### ACTIVITY
Transcribe word for word the section of the records below that opens with the line containing "Open Валовая прибыль" and closes with the line containing "At what coordinates"; drop every picture.

(Collected data entries)
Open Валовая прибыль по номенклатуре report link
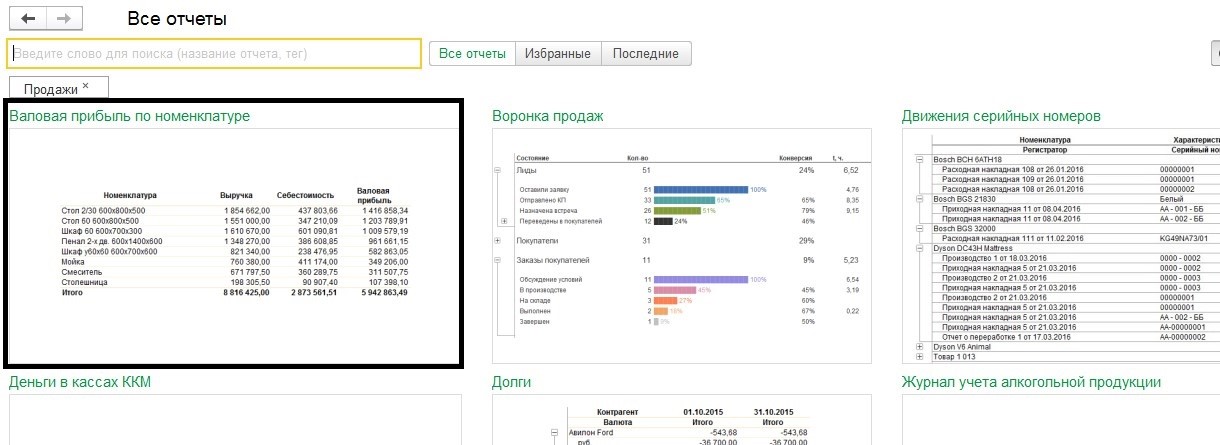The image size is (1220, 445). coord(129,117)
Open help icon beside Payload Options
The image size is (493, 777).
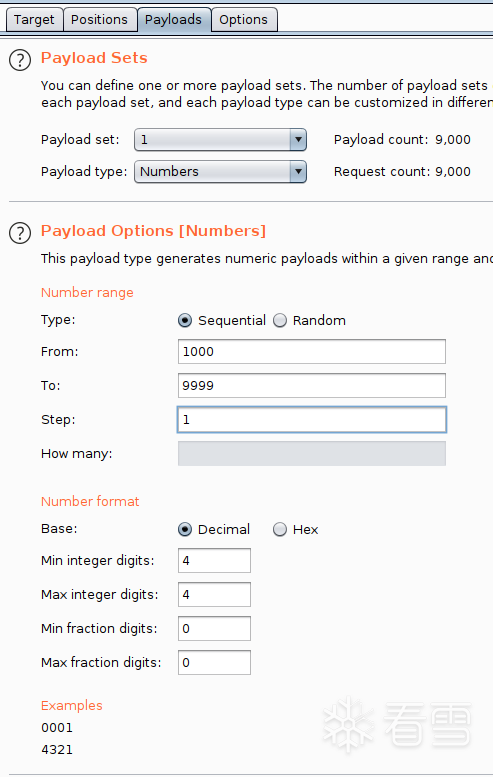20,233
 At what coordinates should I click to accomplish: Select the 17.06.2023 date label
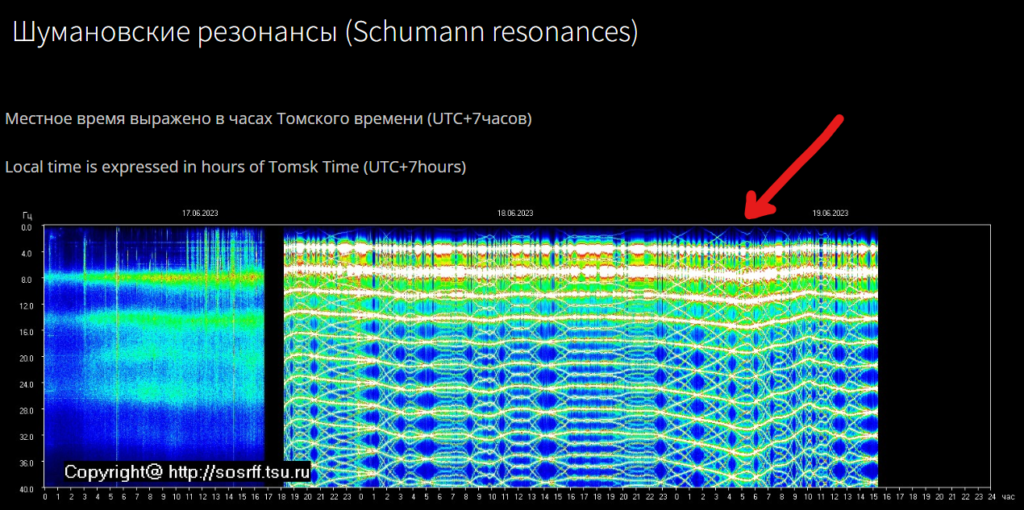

==

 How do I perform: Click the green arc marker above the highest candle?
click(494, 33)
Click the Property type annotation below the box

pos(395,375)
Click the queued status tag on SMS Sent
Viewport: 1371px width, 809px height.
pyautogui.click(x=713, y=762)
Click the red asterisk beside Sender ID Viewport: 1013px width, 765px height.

### ANSWER BOX
Open Валовая прибыль по номенклатуре report link
The image size is (1220, 445). coord(129,117)
Open help icon beside Payload Options
The image size is (493, 777).
20,233
 At what coordinates should I click to accomplish: Select the 17.06.2023 date label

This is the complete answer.